*YOUR OBJECTIVE*: Start at the line with "YouTube (163, 1846)" in the records below, stop at the line with "[button] (508, 28)", and return every line in that span exactly, the two end lines included.

*RECORDS FOR THIS TASK*:

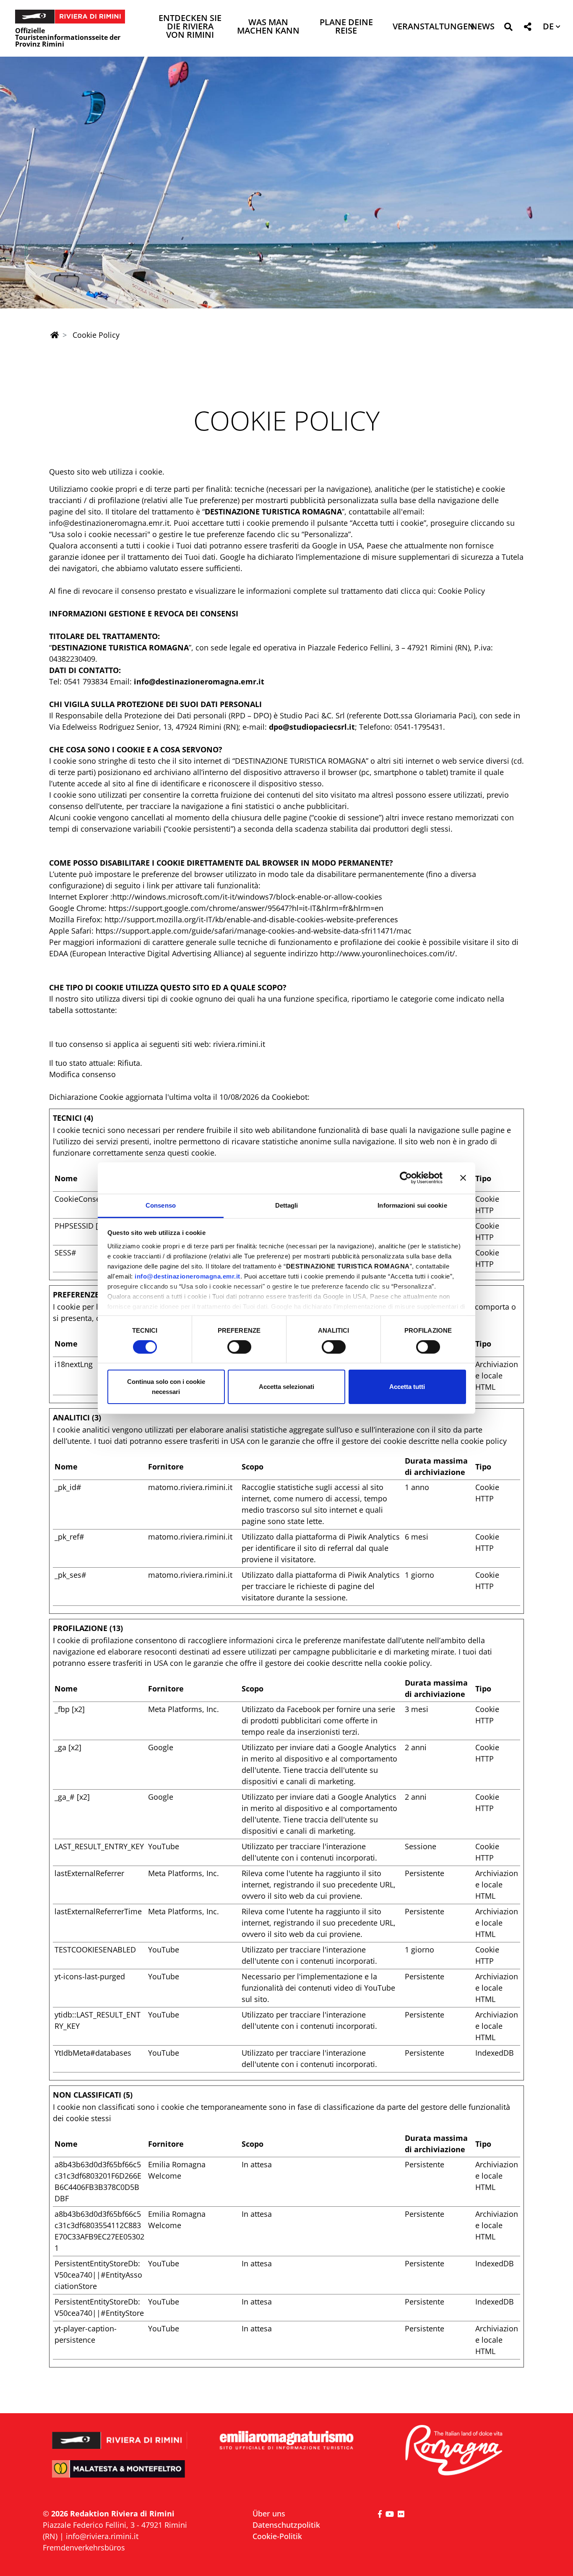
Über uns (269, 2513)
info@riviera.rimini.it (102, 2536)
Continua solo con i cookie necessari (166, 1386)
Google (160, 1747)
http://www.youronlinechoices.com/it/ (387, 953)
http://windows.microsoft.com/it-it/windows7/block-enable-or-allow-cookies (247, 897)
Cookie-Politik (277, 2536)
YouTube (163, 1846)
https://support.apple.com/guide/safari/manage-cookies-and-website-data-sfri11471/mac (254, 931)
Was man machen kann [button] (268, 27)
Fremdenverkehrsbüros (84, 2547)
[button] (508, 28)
* * *
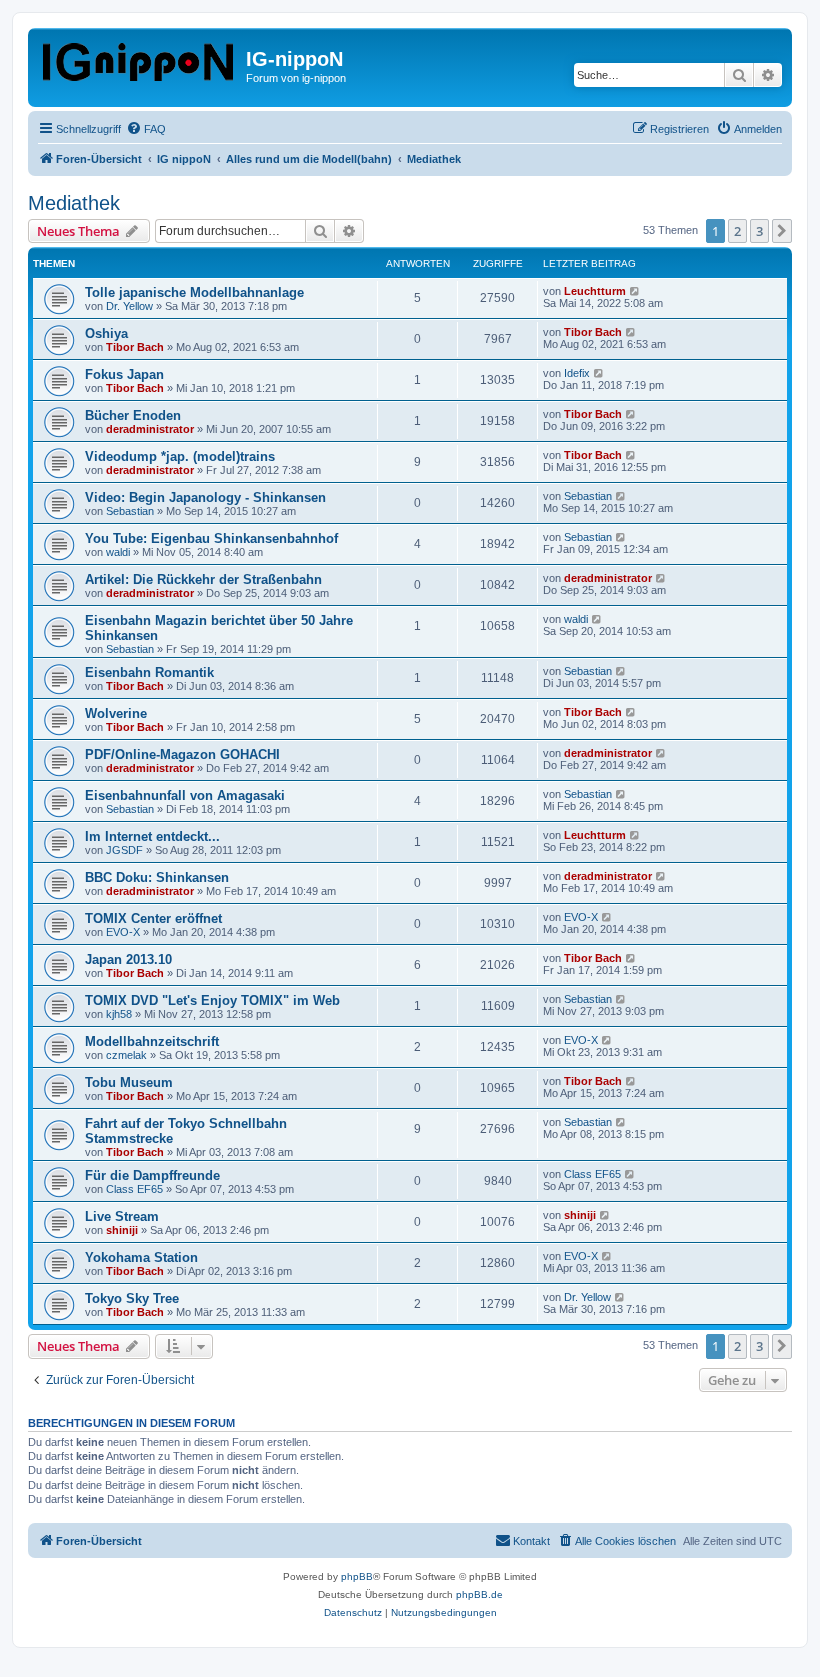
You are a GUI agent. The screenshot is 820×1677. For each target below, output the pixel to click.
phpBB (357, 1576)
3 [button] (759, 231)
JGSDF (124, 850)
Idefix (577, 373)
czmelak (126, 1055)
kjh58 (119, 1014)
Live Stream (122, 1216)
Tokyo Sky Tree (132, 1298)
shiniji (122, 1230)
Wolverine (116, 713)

*RESPONSE TO THIS TASK*:
YouTube (163, 1846)
https://support.apple.com/guide/safari/manage-cookies-and-website-data-sfri11471/mac (254, 931)
Was man machen kann [button] (268, 27)
Fremdenverkehrsbüros (84, 2547)
[button] (508, 28)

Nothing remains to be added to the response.